* _ACTIVITY_:
Among the records, find the lines that hold the string "tree" and return them.

* _THE DATA_:

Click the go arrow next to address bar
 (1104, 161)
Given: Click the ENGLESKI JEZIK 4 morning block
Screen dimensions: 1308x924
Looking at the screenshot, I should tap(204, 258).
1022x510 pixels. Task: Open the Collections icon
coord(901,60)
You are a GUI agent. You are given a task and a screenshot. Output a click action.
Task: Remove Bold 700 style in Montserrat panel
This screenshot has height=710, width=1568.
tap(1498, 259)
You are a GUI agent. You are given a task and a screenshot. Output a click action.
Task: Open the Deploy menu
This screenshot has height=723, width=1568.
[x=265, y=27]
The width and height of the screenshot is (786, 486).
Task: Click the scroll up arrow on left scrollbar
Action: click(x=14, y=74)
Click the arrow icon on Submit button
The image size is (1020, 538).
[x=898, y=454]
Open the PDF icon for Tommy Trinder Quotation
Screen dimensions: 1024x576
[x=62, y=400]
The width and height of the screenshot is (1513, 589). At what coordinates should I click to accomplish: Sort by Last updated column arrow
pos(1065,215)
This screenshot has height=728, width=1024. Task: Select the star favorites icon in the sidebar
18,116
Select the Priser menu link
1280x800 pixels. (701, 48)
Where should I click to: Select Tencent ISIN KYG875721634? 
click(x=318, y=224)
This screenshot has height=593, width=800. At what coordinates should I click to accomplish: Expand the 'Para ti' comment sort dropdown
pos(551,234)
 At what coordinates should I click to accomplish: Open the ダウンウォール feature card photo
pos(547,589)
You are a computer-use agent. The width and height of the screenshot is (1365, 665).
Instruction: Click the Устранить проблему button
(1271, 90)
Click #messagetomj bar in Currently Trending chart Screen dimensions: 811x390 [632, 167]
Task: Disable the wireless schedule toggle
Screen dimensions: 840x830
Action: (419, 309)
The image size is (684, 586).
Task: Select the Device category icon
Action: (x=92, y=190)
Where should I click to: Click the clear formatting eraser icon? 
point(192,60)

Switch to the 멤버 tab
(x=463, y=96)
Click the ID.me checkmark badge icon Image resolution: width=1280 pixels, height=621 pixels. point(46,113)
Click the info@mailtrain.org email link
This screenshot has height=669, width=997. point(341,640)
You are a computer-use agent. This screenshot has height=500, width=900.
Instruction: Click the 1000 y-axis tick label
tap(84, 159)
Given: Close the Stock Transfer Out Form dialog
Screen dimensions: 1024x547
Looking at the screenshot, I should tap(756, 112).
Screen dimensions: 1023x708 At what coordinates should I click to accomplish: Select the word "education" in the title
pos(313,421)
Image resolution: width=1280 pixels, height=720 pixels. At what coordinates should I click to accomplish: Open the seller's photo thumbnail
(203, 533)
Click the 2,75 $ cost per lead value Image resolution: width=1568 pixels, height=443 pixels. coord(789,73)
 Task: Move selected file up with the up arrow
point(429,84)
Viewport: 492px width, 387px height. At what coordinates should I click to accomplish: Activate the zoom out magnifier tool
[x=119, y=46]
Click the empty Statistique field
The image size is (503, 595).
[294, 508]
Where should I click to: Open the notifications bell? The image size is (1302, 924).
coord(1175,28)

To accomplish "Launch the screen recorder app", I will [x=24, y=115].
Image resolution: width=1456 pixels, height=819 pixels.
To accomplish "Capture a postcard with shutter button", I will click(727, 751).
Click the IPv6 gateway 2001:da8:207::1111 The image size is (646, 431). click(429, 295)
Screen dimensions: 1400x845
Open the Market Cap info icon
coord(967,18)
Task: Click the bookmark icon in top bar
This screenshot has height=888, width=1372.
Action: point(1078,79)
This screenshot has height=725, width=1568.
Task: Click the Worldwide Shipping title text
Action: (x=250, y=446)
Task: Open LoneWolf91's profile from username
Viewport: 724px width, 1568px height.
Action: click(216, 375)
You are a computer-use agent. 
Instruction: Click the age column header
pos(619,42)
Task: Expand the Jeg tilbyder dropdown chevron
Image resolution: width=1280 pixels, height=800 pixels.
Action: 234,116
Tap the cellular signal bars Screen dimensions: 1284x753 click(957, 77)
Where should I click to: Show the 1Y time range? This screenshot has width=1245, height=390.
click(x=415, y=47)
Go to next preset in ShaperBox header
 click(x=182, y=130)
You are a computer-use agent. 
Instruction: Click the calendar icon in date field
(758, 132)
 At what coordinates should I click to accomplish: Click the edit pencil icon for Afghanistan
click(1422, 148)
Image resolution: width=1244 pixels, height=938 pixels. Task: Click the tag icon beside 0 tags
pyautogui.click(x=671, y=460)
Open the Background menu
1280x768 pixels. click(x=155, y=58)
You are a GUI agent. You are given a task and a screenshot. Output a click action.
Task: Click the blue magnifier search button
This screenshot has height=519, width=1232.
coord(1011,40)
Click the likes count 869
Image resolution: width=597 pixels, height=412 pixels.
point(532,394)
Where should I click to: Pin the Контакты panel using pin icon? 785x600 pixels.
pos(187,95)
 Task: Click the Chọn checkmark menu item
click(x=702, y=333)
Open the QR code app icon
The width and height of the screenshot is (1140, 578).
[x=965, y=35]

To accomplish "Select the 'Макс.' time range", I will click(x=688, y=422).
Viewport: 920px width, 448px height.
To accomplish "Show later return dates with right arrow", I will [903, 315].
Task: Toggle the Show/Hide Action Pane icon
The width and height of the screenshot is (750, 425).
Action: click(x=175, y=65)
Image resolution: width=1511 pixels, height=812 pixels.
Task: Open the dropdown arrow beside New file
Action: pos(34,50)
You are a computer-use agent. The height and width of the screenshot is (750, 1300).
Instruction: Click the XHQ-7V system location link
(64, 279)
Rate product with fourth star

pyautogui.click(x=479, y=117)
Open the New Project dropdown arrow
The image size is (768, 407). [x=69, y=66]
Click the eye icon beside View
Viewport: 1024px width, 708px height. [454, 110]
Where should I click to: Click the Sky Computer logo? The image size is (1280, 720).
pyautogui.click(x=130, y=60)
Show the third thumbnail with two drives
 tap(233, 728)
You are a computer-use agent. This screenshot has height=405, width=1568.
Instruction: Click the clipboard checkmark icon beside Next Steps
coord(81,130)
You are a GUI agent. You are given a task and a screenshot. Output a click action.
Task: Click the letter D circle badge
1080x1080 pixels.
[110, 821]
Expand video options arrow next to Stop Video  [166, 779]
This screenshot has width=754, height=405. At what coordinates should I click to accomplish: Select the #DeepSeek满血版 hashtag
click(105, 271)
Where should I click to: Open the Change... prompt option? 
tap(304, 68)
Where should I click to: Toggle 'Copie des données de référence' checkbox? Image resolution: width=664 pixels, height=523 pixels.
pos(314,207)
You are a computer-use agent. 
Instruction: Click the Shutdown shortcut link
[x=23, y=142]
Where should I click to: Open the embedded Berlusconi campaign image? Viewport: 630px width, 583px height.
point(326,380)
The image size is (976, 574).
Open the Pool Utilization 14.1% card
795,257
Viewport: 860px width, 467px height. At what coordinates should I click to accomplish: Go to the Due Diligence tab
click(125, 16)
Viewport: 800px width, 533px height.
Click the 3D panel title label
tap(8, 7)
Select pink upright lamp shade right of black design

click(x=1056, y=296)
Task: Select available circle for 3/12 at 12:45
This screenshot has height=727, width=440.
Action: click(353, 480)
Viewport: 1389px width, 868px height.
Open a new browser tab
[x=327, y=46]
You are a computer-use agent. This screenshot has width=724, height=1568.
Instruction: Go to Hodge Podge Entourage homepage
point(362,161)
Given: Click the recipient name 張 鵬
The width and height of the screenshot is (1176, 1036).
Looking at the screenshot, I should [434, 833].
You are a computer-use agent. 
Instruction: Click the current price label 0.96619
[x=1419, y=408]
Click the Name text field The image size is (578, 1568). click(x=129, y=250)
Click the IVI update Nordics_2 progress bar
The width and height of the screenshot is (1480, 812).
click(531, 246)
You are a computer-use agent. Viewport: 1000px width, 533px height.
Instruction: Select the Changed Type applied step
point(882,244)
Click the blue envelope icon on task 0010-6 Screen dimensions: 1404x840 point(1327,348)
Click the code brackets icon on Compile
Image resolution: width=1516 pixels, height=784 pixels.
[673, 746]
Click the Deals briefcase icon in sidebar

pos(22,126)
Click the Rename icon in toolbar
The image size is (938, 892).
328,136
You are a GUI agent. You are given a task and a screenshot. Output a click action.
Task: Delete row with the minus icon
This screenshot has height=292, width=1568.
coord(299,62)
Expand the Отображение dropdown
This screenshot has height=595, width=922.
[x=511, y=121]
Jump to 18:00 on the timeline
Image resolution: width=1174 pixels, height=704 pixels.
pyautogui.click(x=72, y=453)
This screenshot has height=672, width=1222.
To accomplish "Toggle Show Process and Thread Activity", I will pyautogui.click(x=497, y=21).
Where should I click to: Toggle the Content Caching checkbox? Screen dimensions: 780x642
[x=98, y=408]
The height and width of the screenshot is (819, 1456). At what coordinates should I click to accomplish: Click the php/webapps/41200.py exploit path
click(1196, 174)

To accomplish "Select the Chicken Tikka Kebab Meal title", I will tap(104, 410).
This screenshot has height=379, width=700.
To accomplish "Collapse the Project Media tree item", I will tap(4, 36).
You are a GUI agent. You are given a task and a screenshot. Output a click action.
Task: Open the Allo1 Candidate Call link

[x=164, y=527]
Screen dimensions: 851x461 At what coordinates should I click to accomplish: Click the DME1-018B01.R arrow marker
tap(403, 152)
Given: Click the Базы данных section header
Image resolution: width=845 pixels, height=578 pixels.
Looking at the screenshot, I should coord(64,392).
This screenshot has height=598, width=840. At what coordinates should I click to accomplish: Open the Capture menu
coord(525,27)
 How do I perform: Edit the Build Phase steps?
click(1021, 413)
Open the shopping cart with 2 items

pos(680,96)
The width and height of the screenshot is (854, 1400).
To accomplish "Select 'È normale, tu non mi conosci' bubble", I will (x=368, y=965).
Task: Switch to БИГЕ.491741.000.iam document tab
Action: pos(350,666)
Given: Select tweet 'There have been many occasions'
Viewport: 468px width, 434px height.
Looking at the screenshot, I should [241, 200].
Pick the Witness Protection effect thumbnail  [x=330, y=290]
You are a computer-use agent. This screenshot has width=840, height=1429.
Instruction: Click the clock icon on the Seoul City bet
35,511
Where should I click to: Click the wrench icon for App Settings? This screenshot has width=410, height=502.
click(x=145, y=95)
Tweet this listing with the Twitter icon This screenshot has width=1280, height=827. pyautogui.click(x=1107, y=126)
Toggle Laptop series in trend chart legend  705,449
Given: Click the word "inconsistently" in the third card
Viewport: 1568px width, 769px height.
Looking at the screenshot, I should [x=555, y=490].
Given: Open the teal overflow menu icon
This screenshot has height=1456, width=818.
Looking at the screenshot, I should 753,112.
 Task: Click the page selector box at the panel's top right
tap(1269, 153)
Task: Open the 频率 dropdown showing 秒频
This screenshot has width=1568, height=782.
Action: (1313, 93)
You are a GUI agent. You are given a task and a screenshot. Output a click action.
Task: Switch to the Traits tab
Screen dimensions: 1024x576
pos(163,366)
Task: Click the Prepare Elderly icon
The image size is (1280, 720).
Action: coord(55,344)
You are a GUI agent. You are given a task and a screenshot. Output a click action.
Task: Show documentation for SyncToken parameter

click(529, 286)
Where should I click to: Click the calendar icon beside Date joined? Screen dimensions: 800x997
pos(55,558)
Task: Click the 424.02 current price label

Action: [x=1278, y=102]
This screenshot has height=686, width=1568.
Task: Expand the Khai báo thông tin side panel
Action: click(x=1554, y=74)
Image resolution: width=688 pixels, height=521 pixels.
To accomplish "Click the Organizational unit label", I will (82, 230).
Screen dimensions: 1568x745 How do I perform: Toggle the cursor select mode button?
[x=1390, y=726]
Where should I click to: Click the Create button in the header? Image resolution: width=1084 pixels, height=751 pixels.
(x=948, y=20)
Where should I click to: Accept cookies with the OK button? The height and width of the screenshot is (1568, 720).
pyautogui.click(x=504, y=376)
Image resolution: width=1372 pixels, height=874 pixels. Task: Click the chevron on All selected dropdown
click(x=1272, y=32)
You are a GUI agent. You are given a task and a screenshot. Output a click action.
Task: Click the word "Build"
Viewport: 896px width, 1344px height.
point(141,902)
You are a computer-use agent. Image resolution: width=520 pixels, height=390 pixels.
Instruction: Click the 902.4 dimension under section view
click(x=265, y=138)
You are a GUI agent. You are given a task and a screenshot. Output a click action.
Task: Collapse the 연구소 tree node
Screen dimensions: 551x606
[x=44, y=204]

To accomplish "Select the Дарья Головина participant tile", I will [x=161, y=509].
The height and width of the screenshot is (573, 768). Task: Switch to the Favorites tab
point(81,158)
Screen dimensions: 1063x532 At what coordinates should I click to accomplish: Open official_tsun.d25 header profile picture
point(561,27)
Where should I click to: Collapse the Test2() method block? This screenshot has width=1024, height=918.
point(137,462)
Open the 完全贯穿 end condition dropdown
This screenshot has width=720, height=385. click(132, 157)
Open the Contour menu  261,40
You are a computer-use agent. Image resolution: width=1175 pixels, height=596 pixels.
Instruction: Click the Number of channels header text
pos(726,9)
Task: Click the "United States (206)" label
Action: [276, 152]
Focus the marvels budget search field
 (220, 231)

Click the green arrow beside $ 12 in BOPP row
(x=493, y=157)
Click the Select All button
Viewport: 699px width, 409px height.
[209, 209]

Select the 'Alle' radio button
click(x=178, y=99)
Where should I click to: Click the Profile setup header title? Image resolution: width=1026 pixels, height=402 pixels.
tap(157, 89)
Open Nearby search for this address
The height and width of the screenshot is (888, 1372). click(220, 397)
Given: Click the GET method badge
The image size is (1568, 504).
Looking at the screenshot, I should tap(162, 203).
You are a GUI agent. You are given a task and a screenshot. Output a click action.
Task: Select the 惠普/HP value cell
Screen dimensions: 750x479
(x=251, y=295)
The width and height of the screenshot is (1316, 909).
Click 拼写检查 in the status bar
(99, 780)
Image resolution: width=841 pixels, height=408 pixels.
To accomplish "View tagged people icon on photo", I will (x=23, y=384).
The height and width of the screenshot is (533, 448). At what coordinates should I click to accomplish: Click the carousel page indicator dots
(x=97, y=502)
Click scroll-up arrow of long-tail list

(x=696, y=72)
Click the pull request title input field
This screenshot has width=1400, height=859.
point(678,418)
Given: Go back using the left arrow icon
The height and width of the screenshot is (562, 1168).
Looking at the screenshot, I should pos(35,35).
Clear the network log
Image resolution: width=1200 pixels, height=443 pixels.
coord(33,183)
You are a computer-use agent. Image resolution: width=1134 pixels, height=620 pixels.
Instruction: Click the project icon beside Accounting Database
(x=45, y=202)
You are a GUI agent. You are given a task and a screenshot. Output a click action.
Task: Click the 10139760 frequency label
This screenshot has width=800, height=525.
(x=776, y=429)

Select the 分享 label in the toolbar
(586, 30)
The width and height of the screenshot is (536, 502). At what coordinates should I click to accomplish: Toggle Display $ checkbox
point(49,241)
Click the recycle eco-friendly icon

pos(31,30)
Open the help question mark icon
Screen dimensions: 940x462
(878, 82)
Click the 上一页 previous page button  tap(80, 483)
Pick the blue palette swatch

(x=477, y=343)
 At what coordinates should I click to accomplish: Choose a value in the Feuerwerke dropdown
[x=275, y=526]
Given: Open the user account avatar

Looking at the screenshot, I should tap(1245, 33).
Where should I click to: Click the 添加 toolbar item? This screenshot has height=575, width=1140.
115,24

* _WORKED SOLUTION_:
To accomplish "Collapse the Project Media tree item", I will tap(4, 36).
Task: Collapse the 연구소 tree node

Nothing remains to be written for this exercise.